Consider some of the lessons:
- Prayer is addressed to the Father (Mat. 6:9). Jesus taught that proper prayer is Trinitarian prayer. We pray to the Father through Jesus Christ by the empowerment and wisdom of the Holy Spirit. There are no examples in the Bible of prayers addressed to the Holy Spirit. “The greatest name of all for God is our Father, a name that implies relationship, resources, and responsibilities beyond ‘all that we ask or think’” (John Phillips).
- Prayer is addressed to the Father in heaven (Mat. 6:9). The very act of proper prayer focuses our attention away from this present, fleeting world to our eternal home. “Father” is a tender name, but it is also an august name. Our prayers are addressed to the Father seated on the throne of the universe. “There is no careless familiarity. His is a high and hallowed name, one to be employed with reverence and awe” (Phillips).
- Prayer includes praise and thanksgiving (Mat. 6:9). The Lord’s model prayer begins and ends by glorifying God.
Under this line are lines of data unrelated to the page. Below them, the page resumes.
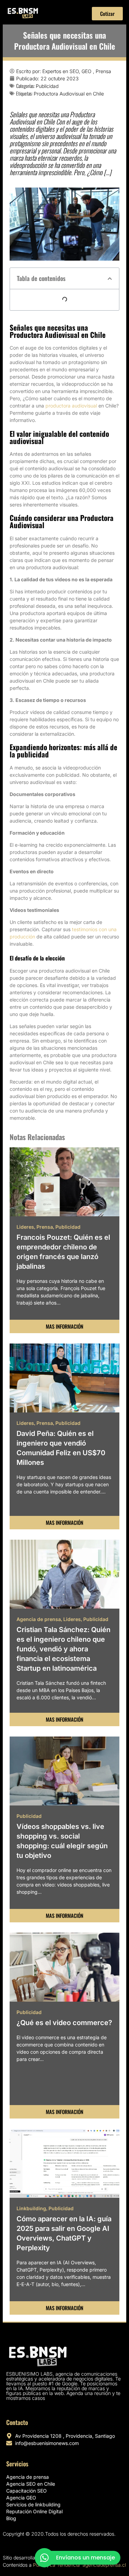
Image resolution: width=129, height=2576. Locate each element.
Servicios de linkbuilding (33, 2504)
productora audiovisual (71, 406)
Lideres (25, 1227)
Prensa (44, 1227)
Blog (11, 2518)
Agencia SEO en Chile (30, 2484)
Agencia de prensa (39, 1619)
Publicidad (47, 86)
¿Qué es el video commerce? (64, 2023)
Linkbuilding (31, 2208)
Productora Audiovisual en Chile (69, 94)
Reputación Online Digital (34, 2511)
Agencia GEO (21, 2497)
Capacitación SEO (26, 2491)
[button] (109, 278)
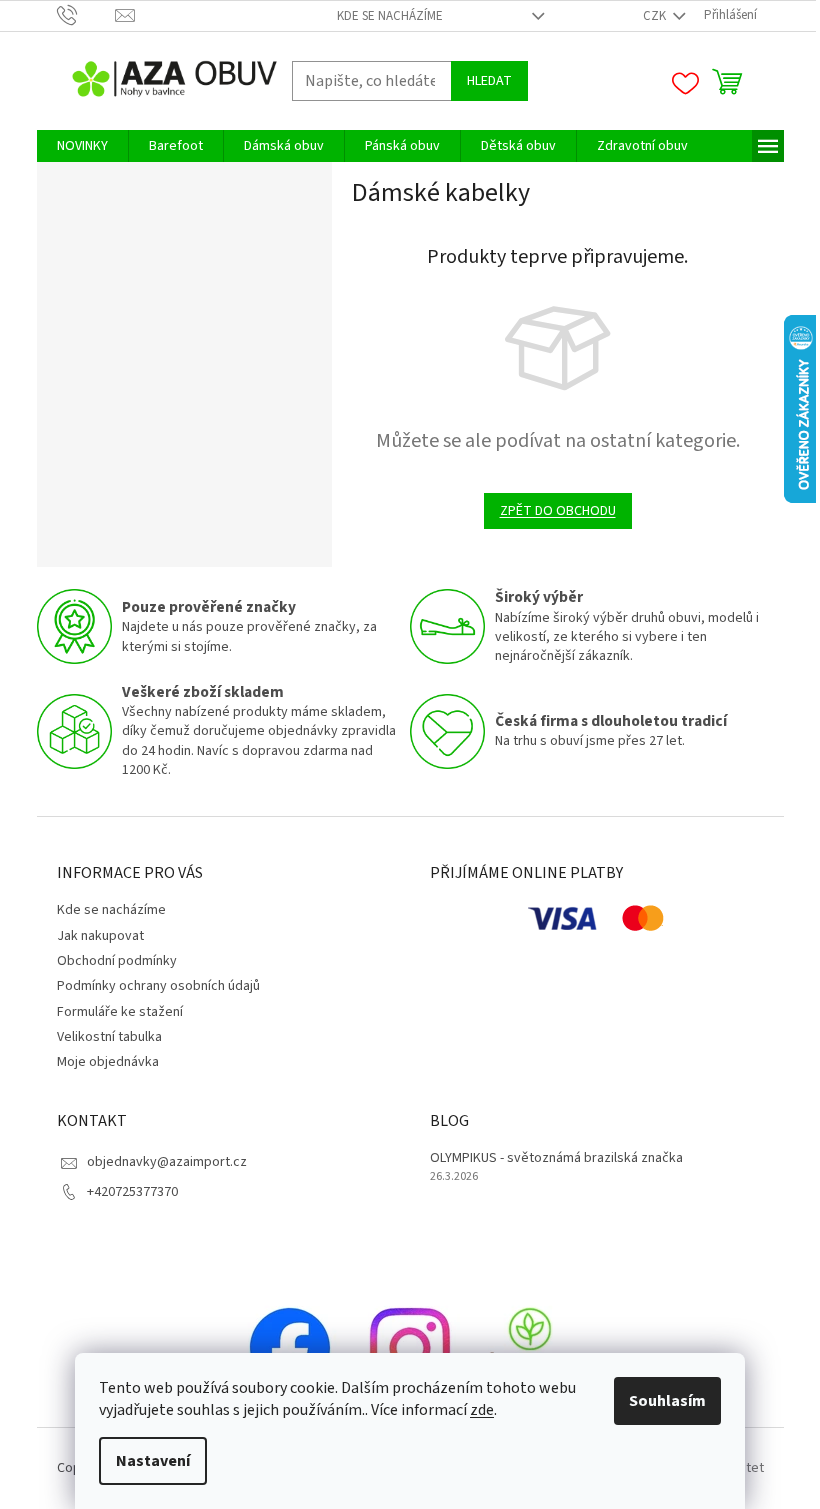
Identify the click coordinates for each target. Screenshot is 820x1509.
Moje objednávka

- Prayer seeks the coming of Christ’s kingdom when His will is done on earth (Mat. 6:10). The prayers of the saints are used by God to bring to pass His will. Compare Isa. 62:6-7; Rev. 5:8. Note that the kingdom of God has not yet come to earth. It will not come through the “social-justice” work of Christians. The kingdom of God will come when Christ returns and establishes it by power (Dan. 2:44-45).
- Prayer seeks for God’s will to be done (Mat. 6:10). Effectual prayer is to align my will with God’s will. See 1 John 5:14-15.
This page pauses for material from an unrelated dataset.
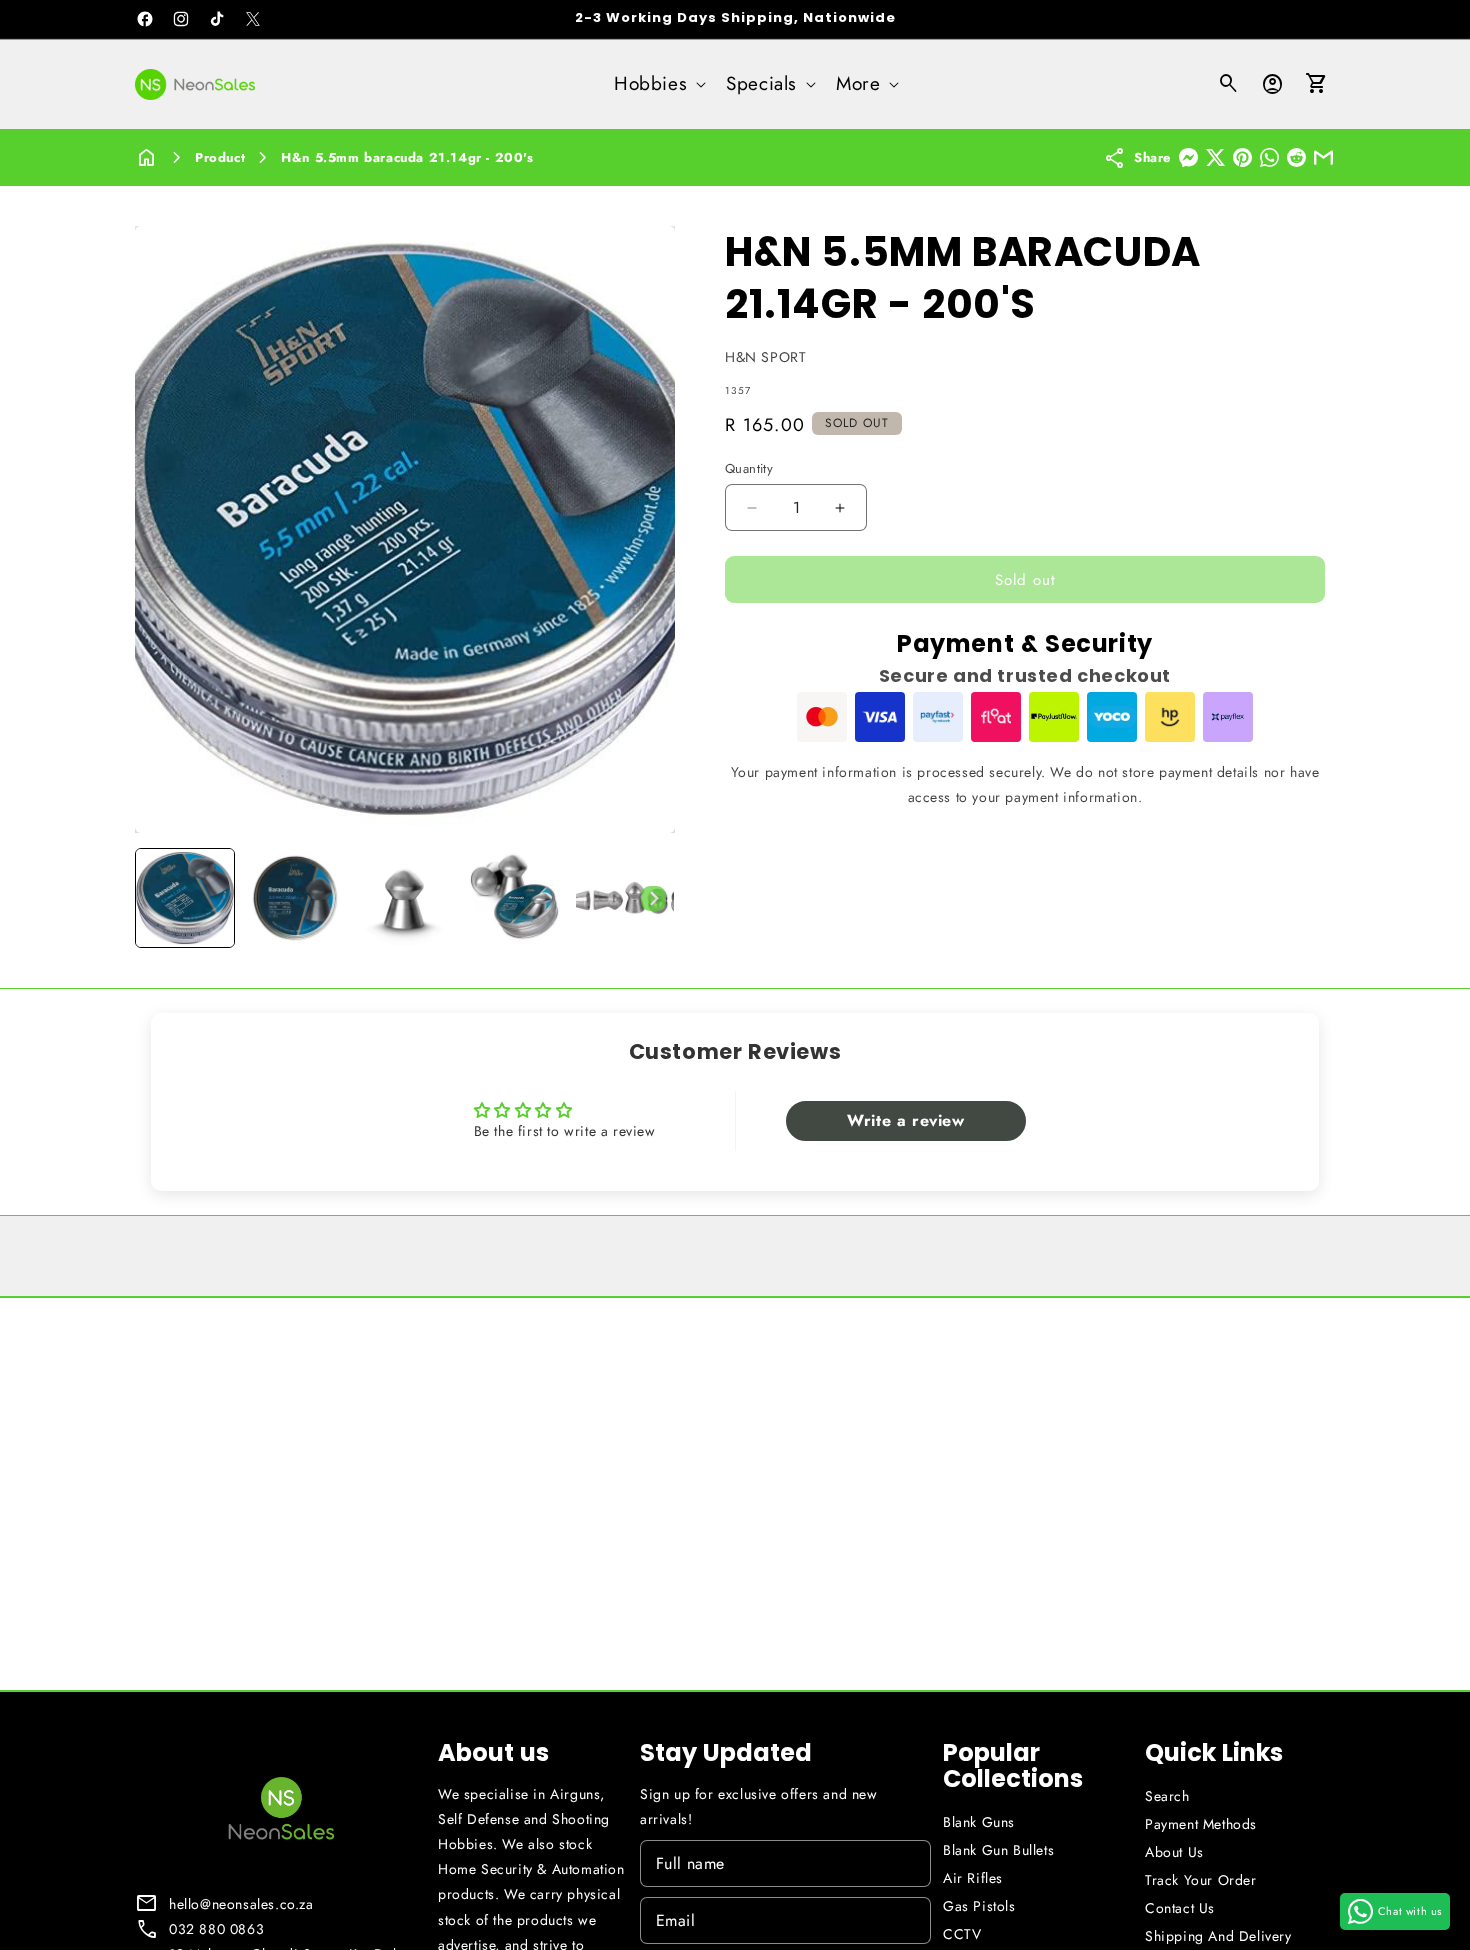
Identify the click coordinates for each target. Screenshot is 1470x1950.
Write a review (905, 1120)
- Prayer involves offering requests and petitions (Mat. 6:11-13a). Note that only one small aspect of the prayer deals with physical needs. We are invited to pray for these, but they should be kept in the right place and proportion. I have observed in many churches that a large portion of prayer requests concern physical matters, such as health and employment, while only a small portion concern spiritual matters, but this is an upside down priority in prayer.
- Prayer should be offered daily (Mat. 6:11). God knows our needs, but He wants us to approach Him every day.
- Prayer requires that I keep my heart and life right before God (Mat. 6:12). Unconfessed sin hinders prayer. See Psa. 66:18.
- Prayer is the means of forgiveness of sins (Mat. 6:12). We come to the throne of grace to obtain mercy (Heb. 4:12).
- Prayer is for spiritual protection (Mat. 6:13). One reason why it is not easy to be persistent in prayer is that it is spiritual warfare. The devil does what he can to hinder our prayers. He uses fiery darts of unbelief (Eph. 6:16). We protect ourselves by prayer to God and by exercising the shield of faith, which is to put one’s confidence in God’s promises. If we leave off prayer and faith, we will be defeated.
- Prayer is confidence in God’s omnipotent power (Mat. 6:13). Prayer must be based on confidence in God. Without faith it is impossible to please Him (Heb. 11:6). Effectual prayer is addressed to a God who is the eternal Creator. Satan is currently the “god of this world,” but he is a usurper and his time is short.
- Christ ended the prayer with a repetition of the teaching about forgiveness (Mat. 6:14-15). Compare verse 12. Again we see that one of the chief purposes of the Sermon on the Mount was to expose hypocrisy and to lead men to salvation. Christ’s teaching on forgiveness addresses the hardness of men’s hearts and the lack of compassion and mercy that resides in the fallen heart. Man’s natural tendency to be unforgiving, to hold grudges, and such is proof of his lost condition and need of salvation. A merciful, forgiving spirit is the product of and evidence of regeneration.
5. Effectual prayer is associated with fasting (Mat. 6:16-18).
a. Elsewhere the Lord taught that fasting is an element of spiritual warfare (Mat. 17:14-21).
b. Fasting is not demanded, but it is expected (“when ye fast,” v. 16). It is mentioned 45 times in New Testament. Paul fasted often (2 Cor. 11:27).
c. Fasting is an aspect of spiritual warfare (Mat. 17:14-21).
d. In the Sermon on the Mount, Christ makes a specific promise about proper fasting (“thy Father, which seeth in secret, SHALL reward thee openly,” Mat. 6:18). This is a great encouragement to those who fast.